Dataset records —

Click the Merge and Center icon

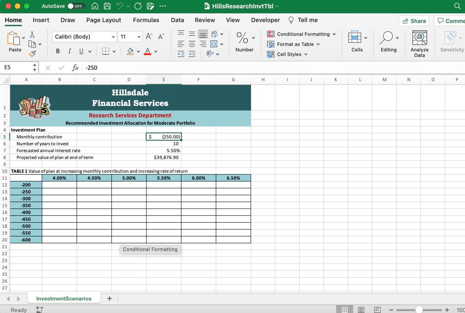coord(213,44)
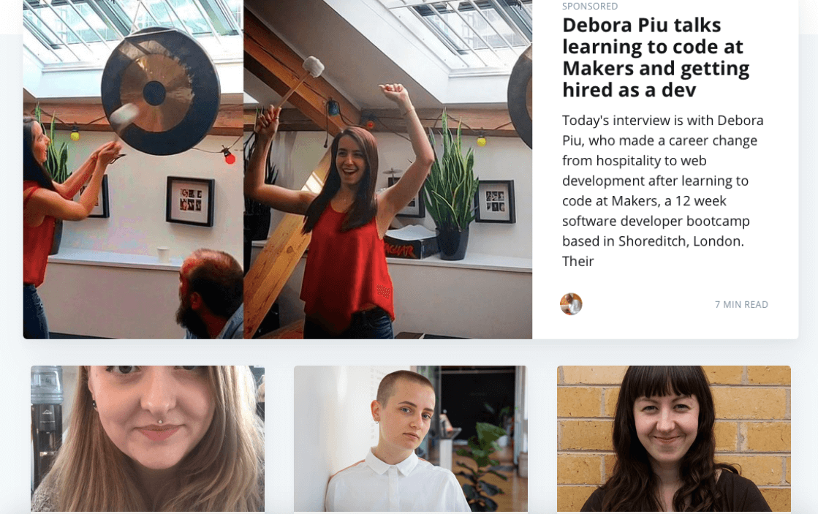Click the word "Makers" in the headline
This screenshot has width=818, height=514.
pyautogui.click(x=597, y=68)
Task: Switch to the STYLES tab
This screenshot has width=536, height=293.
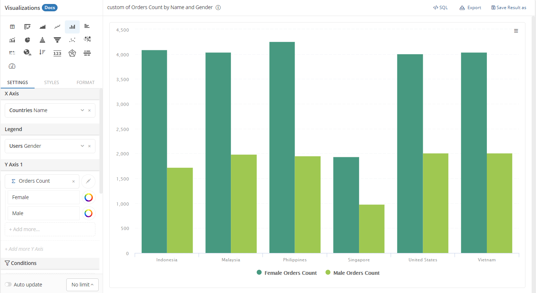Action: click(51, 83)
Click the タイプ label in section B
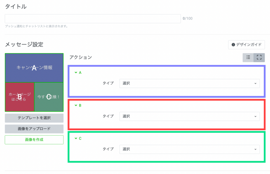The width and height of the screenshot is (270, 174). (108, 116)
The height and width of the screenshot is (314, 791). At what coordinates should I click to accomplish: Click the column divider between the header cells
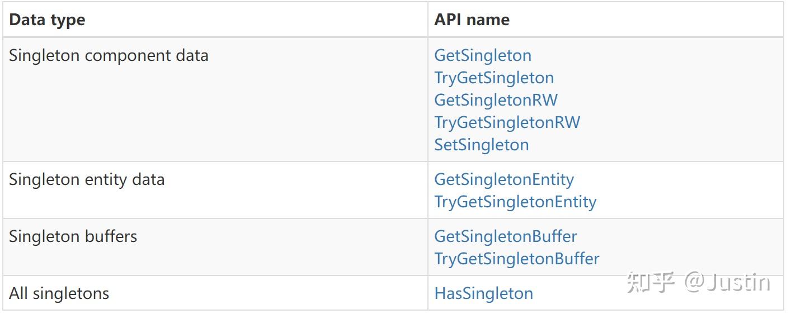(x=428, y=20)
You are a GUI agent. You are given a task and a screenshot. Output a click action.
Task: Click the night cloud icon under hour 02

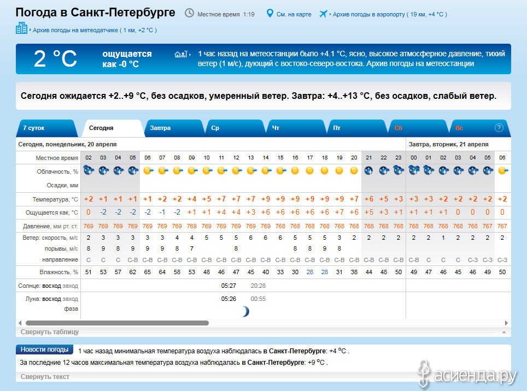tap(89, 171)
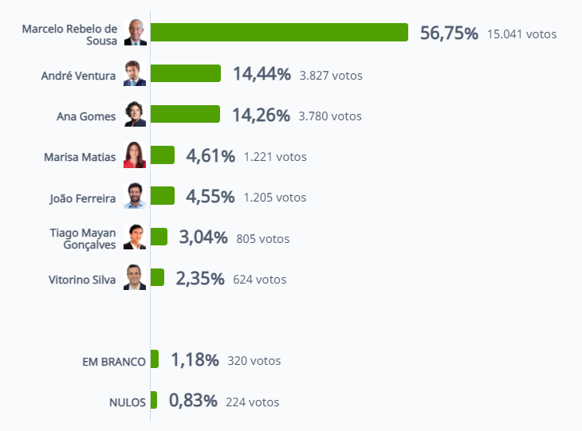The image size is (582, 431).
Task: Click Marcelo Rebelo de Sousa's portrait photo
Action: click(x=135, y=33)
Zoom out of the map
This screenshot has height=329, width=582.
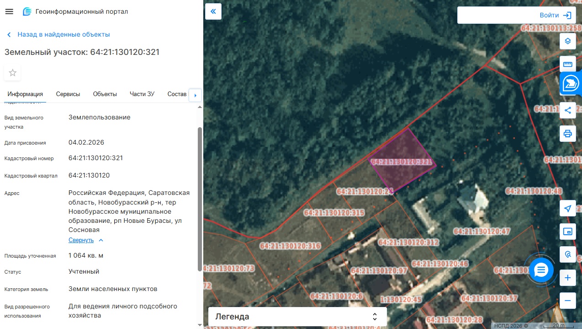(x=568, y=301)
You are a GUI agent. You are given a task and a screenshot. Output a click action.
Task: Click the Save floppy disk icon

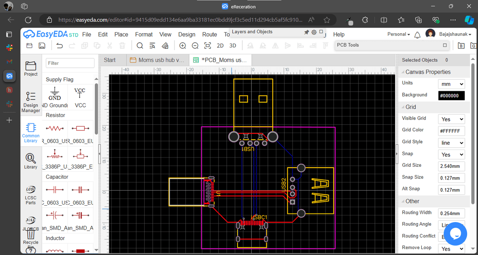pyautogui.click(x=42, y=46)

About this exercise — Each record above is to be copied exactly. Drop the pictures.

Final answer —
Click the Merge and Center icon

coord(213,44)
Click the word "Makers" in the headline
This screenshot has width=818, height=514.
pyautogui.click(x=597, y=68)
Task: Switch to the STYLES tab
This screenshot has width=536, height=293.
Action: click(51, 83)
Click the タイプ label in section B
The width and height of the screenshot is (270, 174). (108, 116)
The height and width of the screenshot is (314, 791). At what coordinates should I click to accomplish: Click the column divider between the header cells
(x=428, y=20)
You are a GUI agent. You are given a task and a screenshot. Output a click action.
Task: Click the night cloud icon under hour 02

tap(89, 171)
The image size is (582, 431).
Task: Click Marcelo Rebelo de Sousa's portrait photo
Action: click(x=135, y=33)
Zoom out of the map
This screenshot has height=329, width=582.
(x=568, y=301)
You are a GUI agent. You are given a task and a screenshot. Output a click action.
Task: Click the Save floppy disk icon

pyautogui.click(x=42, y=46)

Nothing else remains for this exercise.